> What is required: Reproduce the material below word for word, keeping every line in its original order.

━━━━━━━━

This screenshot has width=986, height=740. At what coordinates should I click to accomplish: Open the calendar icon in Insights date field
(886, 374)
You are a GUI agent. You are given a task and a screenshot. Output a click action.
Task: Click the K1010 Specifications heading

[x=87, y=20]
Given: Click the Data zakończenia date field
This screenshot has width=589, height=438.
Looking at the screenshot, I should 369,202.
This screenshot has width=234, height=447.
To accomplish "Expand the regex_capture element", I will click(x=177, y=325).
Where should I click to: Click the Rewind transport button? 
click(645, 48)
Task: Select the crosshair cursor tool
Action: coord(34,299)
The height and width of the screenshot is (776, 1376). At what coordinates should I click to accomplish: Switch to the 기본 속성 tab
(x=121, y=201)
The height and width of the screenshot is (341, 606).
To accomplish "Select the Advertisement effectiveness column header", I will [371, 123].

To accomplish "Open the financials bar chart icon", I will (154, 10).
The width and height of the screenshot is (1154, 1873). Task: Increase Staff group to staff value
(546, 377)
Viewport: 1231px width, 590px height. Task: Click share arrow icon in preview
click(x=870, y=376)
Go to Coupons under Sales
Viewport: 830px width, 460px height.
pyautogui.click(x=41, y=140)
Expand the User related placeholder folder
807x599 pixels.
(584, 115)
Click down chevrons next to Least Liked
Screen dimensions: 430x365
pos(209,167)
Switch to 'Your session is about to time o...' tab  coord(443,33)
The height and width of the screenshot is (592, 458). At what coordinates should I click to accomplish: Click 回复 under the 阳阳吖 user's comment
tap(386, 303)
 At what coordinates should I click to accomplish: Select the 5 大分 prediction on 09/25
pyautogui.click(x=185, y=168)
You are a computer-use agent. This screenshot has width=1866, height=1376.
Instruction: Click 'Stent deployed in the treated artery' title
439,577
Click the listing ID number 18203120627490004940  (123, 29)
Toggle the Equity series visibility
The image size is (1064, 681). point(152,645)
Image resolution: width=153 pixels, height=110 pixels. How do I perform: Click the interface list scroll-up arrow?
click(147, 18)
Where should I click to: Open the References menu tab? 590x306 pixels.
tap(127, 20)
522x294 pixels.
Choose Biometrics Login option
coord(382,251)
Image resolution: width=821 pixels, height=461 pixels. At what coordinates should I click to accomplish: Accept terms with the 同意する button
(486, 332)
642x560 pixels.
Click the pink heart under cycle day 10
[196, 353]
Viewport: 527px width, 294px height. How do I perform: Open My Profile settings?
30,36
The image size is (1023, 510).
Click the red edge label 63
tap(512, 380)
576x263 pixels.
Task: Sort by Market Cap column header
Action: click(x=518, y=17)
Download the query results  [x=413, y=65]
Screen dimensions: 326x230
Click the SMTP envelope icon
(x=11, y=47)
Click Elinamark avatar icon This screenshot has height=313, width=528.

━━━━━━━━

> Final answer:
This screenshot has width=986, height=740. At what coordinates should I click to accomplish: Open the calendar icon in Insights date field
(886, 374)
You are a GUI agent. You are given a task and a screenshot. Output a click action.
Task: Click the K1010 Specifications heading

[x=87, y=20]
Given: Click the Data zakończenia date field
This screenshot has width=589, height=438.
Looking at the screenshot, I should 369,202.
This screenshot has width=234, height=447.
To accomplish "Expand the regex_capture element", I will click(x=177, y=325).
Where should I click to: Click the Rewind transport button? 
click(645, 48)
Task: Select the crosshair cursor tool
Action: coord(34,299)
The height and width of the screenshot is (776, 1376). At what coordinates should I click to accomplish: Switch to the 기본 속성 tab
(x=121, y=201)
The height and width of the screenshot is (341, 606).
To accomplish "Select the Advertisement effectiveness column header", I will [371, 123].

To accomplish "Open the financials bar chart icon", I will (154, 10).
The width and height of the screenshot is (1154, 1873). Task: Increase Staff group to staff value
(546, 377)
Viewport: 1231px width, 590px height. Task: Click share arrow icon in preview
click(x=870, y=376)
Go to Coupons under Sales
Viewport: 830px width, 460px height.
pyautogui.click(x=41, y=140)
Expand the User related placeholder folder
807x599 pixels.
(584, 115)
Click down chevrons next to Least Liked
Screen dimensions: 430x365
pos(209,167)
Switch to 'Your session is about to time o...' tab  coord(443,33)
The height and width of the screenshot is (592, 458). At what coordinates should I click to accomplish: Click 回复 under the 阳阳吖 user's comment
tap(386, 303)
 At what coordinates should I click to accomplish: Select the 5 大分 prediction on 09/25
pyautogui.click(x=185, y=168)
You are a computer-use agent. This screenshot has width=1866, height=1376.
Instruction: Click 'Stent deployed in the treated artery' title
439,577
Click the listing ID number 18203120627490004940  (123, 29)
Toggle the Equity series visibility
The image size is (1064, 681). point(152,645)
Image resolution: width=153 pixels, height=110 pixels. How do I perform: Click the interface list scroll-up arrow?
click(147, 18)
Where should I click to: Open the References menu tab? 590x306 pixels.
tap(127, 20)
522x294 pixels.
Choose Biometrics Login option
coord(382,251)
Image resolution: width=821 pixels, height=461 pixels. At what coordinates should I click to accomplish: Accept terms with the 同意する button
(486, 332)
642x560 pixels.
Click the pink heart under cycle day 10
[196, 353]
Viewport: 527px width, 294px height. How do I perform: Open My Profile settings?
30,36
The image size is (1023, 510).
Click the red edge label 63
tap(512, 380)
576x263 pixels.
Task: Sort by Market Cap column header
Action: click(x=518, y=17)
Download the query results  [x=413, y=65]
Screen dimensions: 326x230
Click the SMTP envelope icon
(x=11, y=47)
Click Elinamark avatar icon This screenshot has height=313, width=528.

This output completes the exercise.